Global Corruption Report tahun 2003 menyatakan bahwa e-government dan termasuk di dalamnya e-budgeting menawarkan solusi parsial dalam menghadapi permasalahan korupsi yang kompleks. Sistem ini mensyaratkan adanya pemeliharaan atas data mendetail dari transaksi yang memungkinkan untuk melacak dan menghubungkannya dengan tindakan koruptif. Andersen (2009) juga membuktikan secara empiris bahwa penggunaan e-government merupakan salah satu alat yang signifikan dalam menurunkan tingkat korupsi di sejumlah negara.

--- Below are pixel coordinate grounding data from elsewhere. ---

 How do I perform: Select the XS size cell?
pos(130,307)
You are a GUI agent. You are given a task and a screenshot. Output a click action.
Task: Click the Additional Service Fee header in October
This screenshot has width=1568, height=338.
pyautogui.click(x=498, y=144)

Namun, mengingat kompleksnya aspek korupsi itu sendiri tampaknya tidak akan ada satu obat yang mujarab yang dapat berdiri sendiri. Pada kenyataannya korupsi di Indonesia telah mengakar dalam seluk beluk budaya, politik, dan ekonomi masyarakat. Meskipun teknologi informasi sering kali terbukti dapat membantu mendeteksi dan menghindari terjadinya korupsi, diperlukan pendekatan yang lebih holistik yang mencakup baik desain sistem informasi maupun faktor organisasi dan kepemimpinan, lingkungan, dan institusional dalam mengimplementasikan sistem pengendalian atas korupsi.

Pada akhirnya kebijakan apa pun, baik yang bersifat langkah yang besar maupun yang bersifat hanya solusi parsial, untuk menahan laju korupsi adalah kebijakan yang layak dilakukan. Dengan cara apa pun korupsi harus dilawan.